* _Exercise requirements_: Reproduce only the lines from the one containing "845x475 pixels." through the end of the data, exactly as they stand.

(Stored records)

* * * * * * *

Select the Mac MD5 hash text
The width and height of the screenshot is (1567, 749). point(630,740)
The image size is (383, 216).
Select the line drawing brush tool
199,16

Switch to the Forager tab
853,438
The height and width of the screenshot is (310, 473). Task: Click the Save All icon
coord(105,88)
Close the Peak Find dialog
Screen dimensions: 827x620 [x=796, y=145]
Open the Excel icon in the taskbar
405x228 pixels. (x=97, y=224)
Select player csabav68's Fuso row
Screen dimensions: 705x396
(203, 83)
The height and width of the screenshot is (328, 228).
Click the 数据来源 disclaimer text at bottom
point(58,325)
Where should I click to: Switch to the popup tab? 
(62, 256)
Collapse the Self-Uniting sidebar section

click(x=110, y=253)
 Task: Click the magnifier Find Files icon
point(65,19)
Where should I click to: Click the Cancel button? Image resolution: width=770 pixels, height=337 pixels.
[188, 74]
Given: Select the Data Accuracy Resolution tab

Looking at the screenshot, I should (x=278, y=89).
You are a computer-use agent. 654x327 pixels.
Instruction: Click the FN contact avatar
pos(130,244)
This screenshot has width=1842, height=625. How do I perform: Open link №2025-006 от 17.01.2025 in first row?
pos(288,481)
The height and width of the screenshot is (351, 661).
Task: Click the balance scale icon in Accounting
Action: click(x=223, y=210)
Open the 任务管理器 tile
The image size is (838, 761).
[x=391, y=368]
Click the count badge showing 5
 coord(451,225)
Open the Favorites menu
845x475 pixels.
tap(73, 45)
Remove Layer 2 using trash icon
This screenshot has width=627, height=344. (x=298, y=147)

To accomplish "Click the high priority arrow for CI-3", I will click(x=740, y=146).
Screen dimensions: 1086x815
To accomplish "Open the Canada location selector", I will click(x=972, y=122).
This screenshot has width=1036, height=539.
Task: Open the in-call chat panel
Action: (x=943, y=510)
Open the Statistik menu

* * * * * * *

* _Task response_:
845x475 pixels.
tap(73, 45)
Remove Layer 2 using trash icon
This screenshot has width=627, height=344. (x=298, y=147)

To accomplish "Click the high priority arrow for CI-3", I will click(x=740, y=146).
Screen dimensions: 1086x815
To accomplish "Open the Canada location selector", I will click(x=972, y=122).
This screenshot has width=1036, height=539.
Task: Open the in-call chat panel
Action: (x=943, y=510)
Open the Statistik menu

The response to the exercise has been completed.